# Analysis of Exchange Pattern

In [1]:
import pandas as pd
import pickle
import numpy as np

## 1. Load the Reddit Data
paris_dense is the confirmed transaction data with time from Rappaz et. al (2017).

In [2]:
pair_time = pd.read_csv('./data/pairs_dense.csv',names=['user1','game1','user2','game2','time'])
pair_time['time'] = pd.to_datetime(pair_time['time'],unit='s')

In [3]:
pair_time.loc[pair_time['time']<'1970-01-01']

Unnamed: 0,user1,game1,user2,game2,time
588,13866,590,3357,461,1969-12-31 23:59:59
730,9752,1785,604,1183,1969-12-31 23:59:59


We can see that the exchange data starts from 2013-10-01 to 2015-09-22.

In [4]:
pair_time[pair_time['time']>='2000-01-01'].time.describe(datetime_is_numeric=True)

count                             2096
mean     2014-04-28 05:21:50.124045824
min                2013-10-01 19:51:32
25%                2013-11-05 03:47:58
50%                2014-01-27 19:25:24
75%                2014-09-14 02:22:07
max                2015-09-22 22:06:52
Name: time, dtype: object

In [5]:
def get_relationship(pair, games_genres):
    # Join the pair and games_genres on game1
    pair_genres = pair.join(games_genres.set_index('game_id'), on='game1')

    # Join the pair_genres and games_genres on game2
    pair_genres = pair_genres.join(games_genres.set_index('game_id'), on='game2', rsuffix='_2')

    relationship = pair_genres[['genres', 'genres_2']]
    # Drop the rows with NaN
    relationship = relationship.dropna()

    # Transform the columns to list
    relationship['genres'] = relationship['genres'].apply(lambda x: [int(y) for y in x[1:-1].split(',')])
    relationship['genres_2'] = relationship['genres_2'].apply(lambda x: [int(y) for y in x[1:-1].split(',')])


    relationship_explode = relationship.explode(['genres'])
    relationship_explode = relationship_explode.explode(['genres_2'])
    relationship_explode = relationship_explode.groupby(['genres', 'genres_2']).size().reset_index(name='count')

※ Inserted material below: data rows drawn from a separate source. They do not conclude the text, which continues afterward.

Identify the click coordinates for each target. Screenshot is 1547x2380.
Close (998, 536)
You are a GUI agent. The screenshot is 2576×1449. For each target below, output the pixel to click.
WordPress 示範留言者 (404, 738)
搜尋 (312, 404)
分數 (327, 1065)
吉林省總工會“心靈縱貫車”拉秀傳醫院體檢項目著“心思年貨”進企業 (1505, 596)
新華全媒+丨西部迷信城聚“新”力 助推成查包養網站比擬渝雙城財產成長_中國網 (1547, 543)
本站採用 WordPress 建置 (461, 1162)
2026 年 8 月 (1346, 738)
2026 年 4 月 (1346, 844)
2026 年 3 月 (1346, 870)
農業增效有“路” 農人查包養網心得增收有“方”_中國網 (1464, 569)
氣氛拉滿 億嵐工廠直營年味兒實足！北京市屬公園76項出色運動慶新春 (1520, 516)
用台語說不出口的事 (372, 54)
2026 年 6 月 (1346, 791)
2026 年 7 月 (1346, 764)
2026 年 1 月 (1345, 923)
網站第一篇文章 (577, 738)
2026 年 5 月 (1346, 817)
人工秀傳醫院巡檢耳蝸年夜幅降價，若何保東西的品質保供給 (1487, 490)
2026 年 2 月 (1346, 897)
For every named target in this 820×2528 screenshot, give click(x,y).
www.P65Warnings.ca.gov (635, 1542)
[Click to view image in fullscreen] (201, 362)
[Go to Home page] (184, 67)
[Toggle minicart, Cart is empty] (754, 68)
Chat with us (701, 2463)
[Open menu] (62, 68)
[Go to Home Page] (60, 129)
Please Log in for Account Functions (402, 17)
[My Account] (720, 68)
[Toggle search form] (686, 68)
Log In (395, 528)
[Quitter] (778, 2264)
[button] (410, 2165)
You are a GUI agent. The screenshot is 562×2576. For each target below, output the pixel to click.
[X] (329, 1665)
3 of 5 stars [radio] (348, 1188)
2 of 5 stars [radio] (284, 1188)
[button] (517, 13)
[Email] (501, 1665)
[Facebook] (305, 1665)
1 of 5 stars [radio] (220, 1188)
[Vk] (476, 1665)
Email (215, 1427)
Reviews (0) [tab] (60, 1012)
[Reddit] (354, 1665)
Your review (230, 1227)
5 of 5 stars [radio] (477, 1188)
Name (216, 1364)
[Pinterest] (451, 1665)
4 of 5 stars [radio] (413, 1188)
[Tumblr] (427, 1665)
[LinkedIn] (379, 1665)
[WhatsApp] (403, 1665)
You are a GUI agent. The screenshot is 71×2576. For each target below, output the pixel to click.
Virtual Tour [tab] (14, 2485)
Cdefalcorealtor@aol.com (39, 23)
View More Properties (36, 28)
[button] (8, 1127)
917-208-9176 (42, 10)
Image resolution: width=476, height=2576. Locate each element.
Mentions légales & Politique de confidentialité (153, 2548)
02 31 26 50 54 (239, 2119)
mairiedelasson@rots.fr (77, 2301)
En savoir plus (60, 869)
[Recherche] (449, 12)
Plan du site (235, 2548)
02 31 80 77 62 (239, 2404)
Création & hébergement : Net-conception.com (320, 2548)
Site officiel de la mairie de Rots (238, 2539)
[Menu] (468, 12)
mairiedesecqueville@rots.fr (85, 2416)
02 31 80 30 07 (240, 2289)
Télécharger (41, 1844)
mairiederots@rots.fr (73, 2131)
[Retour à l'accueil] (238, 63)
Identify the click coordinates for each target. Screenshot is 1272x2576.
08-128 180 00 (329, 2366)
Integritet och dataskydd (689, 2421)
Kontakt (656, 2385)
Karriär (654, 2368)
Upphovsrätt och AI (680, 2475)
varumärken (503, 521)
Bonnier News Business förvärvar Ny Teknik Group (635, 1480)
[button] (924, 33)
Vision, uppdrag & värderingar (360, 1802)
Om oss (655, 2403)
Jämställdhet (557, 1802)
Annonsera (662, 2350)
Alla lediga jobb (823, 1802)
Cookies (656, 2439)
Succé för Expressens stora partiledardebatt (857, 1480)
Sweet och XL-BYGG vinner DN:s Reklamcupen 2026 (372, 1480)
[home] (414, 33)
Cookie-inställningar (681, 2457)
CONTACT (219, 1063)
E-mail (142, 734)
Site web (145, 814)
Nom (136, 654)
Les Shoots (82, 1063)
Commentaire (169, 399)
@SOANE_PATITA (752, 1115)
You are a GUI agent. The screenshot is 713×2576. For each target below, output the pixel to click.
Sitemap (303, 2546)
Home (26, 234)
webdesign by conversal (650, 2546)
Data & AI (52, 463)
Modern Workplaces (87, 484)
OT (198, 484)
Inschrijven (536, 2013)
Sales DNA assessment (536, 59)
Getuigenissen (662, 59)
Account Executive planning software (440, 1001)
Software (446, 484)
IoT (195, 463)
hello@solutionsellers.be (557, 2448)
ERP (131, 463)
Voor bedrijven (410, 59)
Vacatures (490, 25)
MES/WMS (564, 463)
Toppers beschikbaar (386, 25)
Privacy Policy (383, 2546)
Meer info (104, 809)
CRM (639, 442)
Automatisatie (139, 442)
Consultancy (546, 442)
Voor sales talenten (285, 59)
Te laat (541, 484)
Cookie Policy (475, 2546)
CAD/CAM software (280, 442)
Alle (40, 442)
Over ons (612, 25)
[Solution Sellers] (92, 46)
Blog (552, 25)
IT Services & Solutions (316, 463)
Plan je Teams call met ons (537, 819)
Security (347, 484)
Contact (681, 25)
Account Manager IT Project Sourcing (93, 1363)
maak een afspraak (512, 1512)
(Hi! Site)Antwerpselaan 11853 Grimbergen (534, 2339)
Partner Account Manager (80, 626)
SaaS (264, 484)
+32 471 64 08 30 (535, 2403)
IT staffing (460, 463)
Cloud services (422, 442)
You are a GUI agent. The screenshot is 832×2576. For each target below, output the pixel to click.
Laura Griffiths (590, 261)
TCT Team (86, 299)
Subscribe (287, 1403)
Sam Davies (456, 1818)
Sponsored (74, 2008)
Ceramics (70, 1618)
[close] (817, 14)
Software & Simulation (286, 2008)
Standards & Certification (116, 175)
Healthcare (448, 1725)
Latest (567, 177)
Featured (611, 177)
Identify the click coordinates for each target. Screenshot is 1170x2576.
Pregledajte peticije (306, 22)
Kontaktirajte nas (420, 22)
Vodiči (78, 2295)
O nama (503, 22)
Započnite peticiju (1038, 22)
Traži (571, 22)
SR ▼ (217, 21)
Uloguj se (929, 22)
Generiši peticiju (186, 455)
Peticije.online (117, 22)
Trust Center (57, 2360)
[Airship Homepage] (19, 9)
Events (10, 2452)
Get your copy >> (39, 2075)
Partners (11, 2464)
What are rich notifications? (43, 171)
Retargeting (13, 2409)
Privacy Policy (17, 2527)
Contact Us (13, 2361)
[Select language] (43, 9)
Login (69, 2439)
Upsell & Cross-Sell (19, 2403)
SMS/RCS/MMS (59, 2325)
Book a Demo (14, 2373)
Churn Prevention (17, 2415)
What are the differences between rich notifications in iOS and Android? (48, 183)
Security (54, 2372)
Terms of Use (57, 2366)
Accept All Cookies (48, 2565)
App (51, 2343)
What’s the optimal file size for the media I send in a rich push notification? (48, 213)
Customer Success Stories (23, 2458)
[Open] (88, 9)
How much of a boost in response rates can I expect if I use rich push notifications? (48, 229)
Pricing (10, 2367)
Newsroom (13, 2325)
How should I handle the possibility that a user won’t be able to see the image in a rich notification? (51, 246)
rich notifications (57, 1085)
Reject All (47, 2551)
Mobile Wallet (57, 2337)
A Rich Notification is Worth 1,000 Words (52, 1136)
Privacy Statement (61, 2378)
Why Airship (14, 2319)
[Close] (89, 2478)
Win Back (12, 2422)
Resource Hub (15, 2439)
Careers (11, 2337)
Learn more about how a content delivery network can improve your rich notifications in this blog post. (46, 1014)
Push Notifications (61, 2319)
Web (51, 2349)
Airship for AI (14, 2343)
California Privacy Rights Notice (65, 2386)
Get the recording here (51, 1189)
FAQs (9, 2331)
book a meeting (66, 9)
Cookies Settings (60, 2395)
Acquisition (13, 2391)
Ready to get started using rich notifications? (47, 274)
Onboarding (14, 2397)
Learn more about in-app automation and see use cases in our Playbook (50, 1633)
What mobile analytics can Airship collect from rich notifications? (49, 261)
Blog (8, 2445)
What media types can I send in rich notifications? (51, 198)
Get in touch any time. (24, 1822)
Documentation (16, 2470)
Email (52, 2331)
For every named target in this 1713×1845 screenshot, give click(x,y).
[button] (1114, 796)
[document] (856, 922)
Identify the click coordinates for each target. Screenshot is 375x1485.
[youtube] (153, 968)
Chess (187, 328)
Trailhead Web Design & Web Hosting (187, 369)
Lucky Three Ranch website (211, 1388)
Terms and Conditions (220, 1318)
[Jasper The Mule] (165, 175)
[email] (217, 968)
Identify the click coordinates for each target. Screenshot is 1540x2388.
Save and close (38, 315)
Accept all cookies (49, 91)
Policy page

    # If genres_2 is greater than genres, swap them
    relationship_explode['genres'], relationship_explode['genres_2'] = \
        zip(*relationship_explode.apply(lambda x: (x['genres_2'], x['genres']) if x['genres_2'] > x['genres'] else (x['genres'], x['genres_2']), axis=1))

    # Sort the values by genres and genres_2
    relationship_explode = relationship_explode.sort_values(by=['genres', 'genres_2'])

    # Group by genres and genres_2 and sum the count
    relationship_explode = relationship_explode.groupby(['genres', 'genres_2']).sum().reset_index()
    
    return relationship_explode

In [6]:
# Load the gameswap transaction data with col names ['user1','game1','user2','game2']
pair = pd.read_csv('./data/pairs.csv', names=['user1','game1','user2','game2'])

# Load have and wish data
have = pd.read_csv('./data/have.csv', names=['user','game'])
wish = pd.read_csv('./data/wish_dense.csv', names=['user','game'])

# Load the games data we get from IGDB
games = pd.read_csv('./data/games_tbp.csv', index_col=0)
# Add a column of index with name 'game_id', second column
games.insert(1, 'game_id', range(0, len(games)))

games_genres = games[['game_id', 'genres']]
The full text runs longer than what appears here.